> _Directions_
Find the line with "How do I perform: Expand the green" and the line with "This screenshot has width=804, height=697." in the entries below; output exactly those two lines, every line between them, and no others.

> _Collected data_
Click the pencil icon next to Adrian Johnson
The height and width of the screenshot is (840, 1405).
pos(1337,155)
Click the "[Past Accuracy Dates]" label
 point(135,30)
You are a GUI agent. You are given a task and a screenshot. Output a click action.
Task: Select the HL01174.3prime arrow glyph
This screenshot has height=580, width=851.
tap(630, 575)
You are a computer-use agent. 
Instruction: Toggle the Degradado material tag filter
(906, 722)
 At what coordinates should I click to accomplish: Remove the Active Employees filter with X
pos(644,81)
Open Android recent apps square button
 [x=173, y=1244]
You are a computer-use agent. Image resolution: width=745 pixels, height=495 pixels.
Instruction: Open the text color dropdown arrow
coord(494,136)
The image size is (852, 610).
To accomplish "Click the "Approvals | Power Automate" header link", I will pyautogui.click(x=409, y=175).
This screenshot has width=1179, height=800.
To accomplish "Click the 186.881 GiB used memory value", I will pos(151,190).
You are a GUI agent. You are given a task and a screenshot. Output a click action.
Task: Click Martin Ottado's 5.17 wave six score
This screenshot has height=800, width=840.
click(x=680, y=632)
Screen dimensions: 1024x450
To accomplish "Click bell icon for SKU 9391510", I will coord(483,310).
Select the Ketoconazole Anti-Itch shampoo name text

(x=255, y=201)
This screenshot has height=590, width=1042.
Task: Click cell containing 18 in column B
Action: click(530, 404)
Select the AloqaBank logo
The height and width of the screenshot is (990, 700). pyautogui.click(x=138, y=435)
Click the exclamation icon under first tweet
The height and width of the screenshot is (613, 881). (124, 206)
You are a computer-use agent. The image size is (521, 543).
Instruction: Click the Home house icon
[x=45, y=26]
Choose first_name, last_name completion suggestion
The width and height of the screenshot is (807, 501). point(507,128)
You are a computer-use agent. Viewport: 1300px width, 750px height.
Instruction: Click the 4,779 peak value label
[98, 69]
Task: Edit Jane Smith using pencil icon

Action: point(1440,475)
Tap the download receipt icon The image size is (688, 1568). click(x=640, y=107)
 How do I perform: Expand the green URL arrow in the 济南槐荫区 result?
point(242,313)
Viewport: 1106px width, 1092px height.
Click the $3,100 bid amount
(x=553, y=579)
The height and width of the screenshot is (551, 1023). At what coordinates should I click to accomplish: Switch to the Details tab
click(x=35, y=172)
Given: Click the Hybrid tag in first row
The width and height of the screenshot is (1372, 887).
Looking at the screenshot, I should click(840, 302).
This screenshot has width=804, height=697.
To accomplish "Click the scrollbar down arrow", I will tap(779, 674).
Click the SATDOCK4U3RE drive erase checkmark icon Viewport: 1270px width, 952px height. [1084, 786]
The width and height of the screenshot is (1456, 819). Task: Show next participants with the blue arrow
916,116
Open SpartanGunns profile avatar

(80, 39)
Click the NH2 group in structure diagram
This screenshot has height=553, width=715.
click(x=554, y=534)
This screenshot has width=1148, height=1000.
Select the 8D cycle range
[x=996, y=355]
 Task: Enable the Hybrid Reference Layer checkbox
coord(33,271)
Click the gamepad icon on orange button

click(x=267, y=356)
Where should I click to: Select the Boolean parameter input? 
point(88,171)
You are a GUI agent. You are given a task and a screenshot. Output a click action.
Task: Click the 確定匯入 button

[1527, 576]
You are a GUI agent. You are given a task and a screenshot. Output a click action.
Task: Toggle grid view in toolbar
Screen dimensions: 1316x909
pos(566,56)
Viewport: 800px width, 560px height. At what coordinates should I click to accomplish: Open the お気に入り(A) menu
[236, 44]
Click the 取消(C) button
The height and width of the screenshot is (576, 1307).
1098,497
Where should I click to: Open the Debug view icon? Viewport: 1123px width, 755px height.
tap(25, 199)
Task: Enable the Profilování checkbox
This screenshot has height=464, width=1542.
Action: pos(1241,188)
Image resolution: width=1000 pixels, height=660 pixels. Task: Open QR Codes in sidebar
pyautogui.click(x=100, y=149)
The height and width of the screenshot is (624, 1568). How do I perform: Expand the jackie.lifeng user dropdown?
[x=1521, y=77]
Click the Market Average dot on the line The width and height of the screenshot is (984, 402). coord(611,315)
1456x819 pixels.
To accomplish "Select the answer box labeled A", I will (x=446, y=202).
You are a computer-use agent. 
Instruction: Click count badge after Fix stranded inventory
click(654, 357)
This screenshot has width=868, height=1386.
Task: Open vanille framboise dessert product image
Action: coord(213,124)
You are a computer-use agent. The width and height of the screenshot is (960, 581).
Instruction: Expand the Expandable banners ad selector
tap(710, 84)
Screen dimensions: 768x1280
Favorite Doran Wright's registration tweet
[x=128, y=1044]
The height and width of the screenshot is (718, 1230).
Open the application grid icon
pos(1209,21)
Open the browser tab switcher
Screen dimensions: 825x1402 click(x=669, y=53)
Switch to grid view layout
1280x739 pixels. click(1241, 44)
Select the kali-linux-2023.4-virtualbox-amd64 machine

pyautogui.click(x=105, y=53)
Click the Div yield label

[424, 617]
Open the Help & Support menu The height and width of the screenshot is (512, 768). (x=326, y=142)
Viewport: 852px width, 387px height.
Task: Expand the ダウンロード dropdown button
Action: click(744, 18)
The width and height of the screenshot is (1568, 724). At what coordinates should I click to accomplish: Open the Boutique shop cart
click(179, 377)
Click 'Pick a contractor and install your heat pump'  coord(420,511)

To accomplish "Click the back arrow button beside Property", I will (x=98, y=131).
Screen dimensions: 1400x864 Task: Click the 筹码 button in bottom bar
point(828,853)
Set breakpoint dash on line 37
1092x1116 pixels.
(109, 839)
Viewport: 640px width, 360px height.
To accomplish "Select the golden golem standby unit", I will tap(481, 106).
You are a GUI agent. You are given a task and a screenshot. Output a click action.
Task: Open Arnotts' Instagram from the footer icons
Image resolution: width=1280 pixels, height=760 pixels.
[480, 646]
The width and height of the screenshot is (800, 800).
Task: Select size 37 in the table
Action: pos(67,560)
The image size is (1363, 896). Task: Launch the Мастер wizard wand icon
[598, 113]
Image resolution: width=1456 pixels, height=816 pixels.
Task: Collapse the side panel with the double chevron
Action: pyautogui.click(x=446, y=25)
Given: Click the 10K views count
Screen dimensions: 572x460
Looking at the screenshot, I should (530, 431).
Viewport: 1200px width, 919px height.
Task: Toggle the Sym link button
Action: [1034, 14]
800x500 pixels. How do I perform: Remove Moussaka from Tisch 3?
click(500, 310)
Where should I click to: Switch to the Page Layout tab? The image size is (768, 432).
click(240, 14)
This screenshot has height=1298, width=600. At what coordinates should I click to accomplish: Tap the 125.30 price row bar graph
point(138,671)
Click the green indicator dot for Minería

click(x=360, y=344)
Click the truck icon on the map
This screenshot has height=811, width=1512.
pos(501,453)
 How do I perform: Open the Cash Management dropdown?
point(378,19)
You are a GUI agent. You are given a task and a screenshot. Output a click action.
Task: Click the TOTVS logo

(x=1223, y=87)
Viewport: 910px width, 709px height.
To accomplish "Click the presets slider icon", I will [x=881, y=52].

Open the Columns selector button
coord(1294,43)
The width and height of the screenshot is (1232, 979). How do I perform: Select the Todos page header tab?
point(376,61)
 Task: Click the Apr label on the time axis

> _Result for this task_
 How do I perform: Expand the green URL arrow in the 济南槐荫区 result?
point(242,313)
Viewport: 1106px width, 1092px height.
Click the $3,100 bid amount
(x=553, y=579)
The height and width of the screenshot is (551, 1023). At what coordinates should I click to accomplish: Switch to the Details tab
click(x=35, y=172)
Given: Click the Hybrid tag in first row
The width and height of the screenshot is (1372, 887).
Looking at the screenshot, I should click(840, 302).
This screenshot has width=804, height=697.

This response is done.